As the flu continues to beat down on the United States, and hospitalization rates exceed milestones set during the 2014-2015 season, another high severity, H3N2-predominant season, experts from the Centers for Disease Control and Prevention (CDC) provided a flu update for clinicians via a Clinician Outreach and Communication Activity (COCA) Webinar.
An overview of the many resources available for flu surveillance, most notably, the weekly Flu View report, was provided. Alicia P. Budd, MPH, an epidemiologist in the Influenza Division of the CDC’s National Center for Immunization and Respiratory Diseases shared some of the information from the most recent report on week 4, ending in January 27, 2018.

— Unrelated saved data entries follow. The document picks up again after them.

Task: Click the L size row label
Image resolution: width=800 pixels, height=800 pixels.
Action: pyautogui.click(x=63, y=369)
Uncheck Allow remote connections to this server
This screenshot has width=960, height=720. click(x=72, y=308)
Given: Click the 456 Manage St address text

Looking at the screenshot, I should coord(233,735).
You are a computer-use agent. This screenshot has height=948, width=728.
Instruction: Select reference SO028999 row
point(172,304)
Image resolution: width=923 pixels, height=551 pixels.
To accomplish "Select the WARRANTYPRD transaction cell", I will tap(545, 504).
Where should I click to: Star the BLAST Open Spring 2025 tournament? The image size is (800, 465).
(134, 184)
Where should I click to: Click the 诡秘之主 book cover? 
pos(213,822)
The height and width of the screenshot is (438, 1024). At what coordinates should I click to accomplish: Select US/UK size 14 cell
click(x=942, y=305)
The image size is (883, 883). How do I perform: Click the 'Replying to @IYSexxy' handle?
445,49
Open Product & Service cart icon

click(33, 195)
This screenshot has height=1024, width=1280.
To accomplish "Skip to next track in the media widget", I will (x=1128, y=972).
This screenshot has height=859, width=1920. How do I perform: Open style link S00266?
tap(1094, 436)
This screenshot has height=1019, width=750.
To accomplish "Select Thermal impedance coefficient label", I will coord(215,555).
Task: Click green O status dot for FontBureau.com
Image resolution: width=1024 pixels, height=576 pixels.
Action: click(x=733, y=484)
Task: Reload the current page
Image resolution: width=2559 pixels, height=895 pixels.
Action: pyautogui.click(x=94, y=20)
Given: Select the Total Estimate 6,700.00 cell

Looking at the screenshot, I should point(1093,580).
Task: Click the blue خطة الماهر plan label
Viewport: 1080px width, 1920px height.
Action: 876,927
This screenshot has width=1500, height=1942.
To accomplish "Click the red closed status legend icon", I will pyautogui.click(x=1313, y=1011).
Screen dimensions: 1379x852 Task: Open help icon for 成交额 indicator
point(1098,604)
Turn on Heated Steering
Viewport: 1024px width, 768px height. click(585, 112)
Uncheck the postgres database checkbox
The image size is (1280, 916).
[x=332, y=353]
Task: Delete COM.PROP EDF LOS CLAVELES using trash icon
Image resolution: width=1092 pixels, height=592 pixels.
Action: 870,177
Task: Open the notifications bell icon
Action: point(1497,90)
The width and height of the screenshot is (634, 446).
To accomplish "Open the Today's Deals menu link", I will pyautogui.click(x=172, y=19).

Dr. Budd shared that although influenza A H3N2 has been the predominant strain of the virus this season, influenza A (H1N1)pdm09 and influenza B viruses are also circulating.
Discussing influenza-like illness (ILI), she mentioned that the season is following the expected range of elevated activity. At the end of December 2017, the percentage of ILI “was tracking like what we saw before in H3N2 predominant seasons,” shared Dr. Budd. However, outpatient ILI levels this season have continued to increase, and are the highest we’ve seen since the pandemic in 2009.
As for hospitalization rates, this season’s rates for all age groups combined are higher in week 4 than any of the prior 6 flu seasons. Seasons in which the A (H3N2) strain predominates are often linked with higher mortality and hospitalization rates among older adults and young children.
Dr. Budd also discussed the widespread activity of the virus in most of the United States; activity began to increase in November 2017 and has remained elevated through January 2018.
Although it is not possible to know how severe the season will be, “several indicators are as high or higher than what was seen in the 2014-2015 season, a high severity A(H3N2) predominant season,” according to Dr. Budd.
She added that we can expect high levels of activity in the coming weeks and that activity on the east coast appears to be increasing.
Tim Uyeki, MD, MPH, MPP, chief medical officer of the Influenza Division of the CDC’s National Center for Immunization and Respiratory Diseases provided information on the pathogenesis of the virus, associated symptoms and complications, testing, and treatment.
Most patients who become infected with influenza tend to experience relatively mild, uncomplicated illness, although disease severity and clinical manifestations can vary by age, host factors, immunity, and the strain of the virus.
Adults 65 or older, young children 2 or younger, those with chronic medical conditions, pregnant women, nursing home residents, and American Indian or Alaskan Native individuals were identified as those who are at high-risk for developing influenza complications, and thus, can experience severe influenza. However, Dr. Uyeki noted that some otherwise healthy persons can experience severe influenza complications as well.
With regards to testing, Dr. Uyeki highlighted a number of different influenza test, including:
- Molecular assays, which have high sensitivity and high specificity. Rapid molecular assays are capable of yielding results between 15 and 30 minutes; some of these are CLIA-waived. For reverse transcription polymerase chain reaction (RT-PRC), nucleic acid detection assays, it can take anywhere from 45 to 80 minutes to 4 to 8 hours for results.
- Antigen detection, which has low to moderate sensitivity. Rapid influenza diagnostic tests take 10 to 15 minutes for results, while direct florescent antibody staining takes anywhere from 2 to 4 hours.
- Viral culture, which include shell-vial (takes 1 to 3 days) and tissue culture, embryonated egg culture (which take 3 to 10 days).
“Proper interpretation of results is important,” Dr. Uyeki stressed, especially when it comes to negative results. Influenza testing is not needed for all outpatients but testing with a molecular assay is recommended for hospitalized patients.
“For antiviral treatment, 1 class is recommended: the neuraminidase inhibitors (NAIs),” he continued. This treatment is recommended as soon as possible for hospitalized patients, high-risk outpatients, and those with progressive disease.”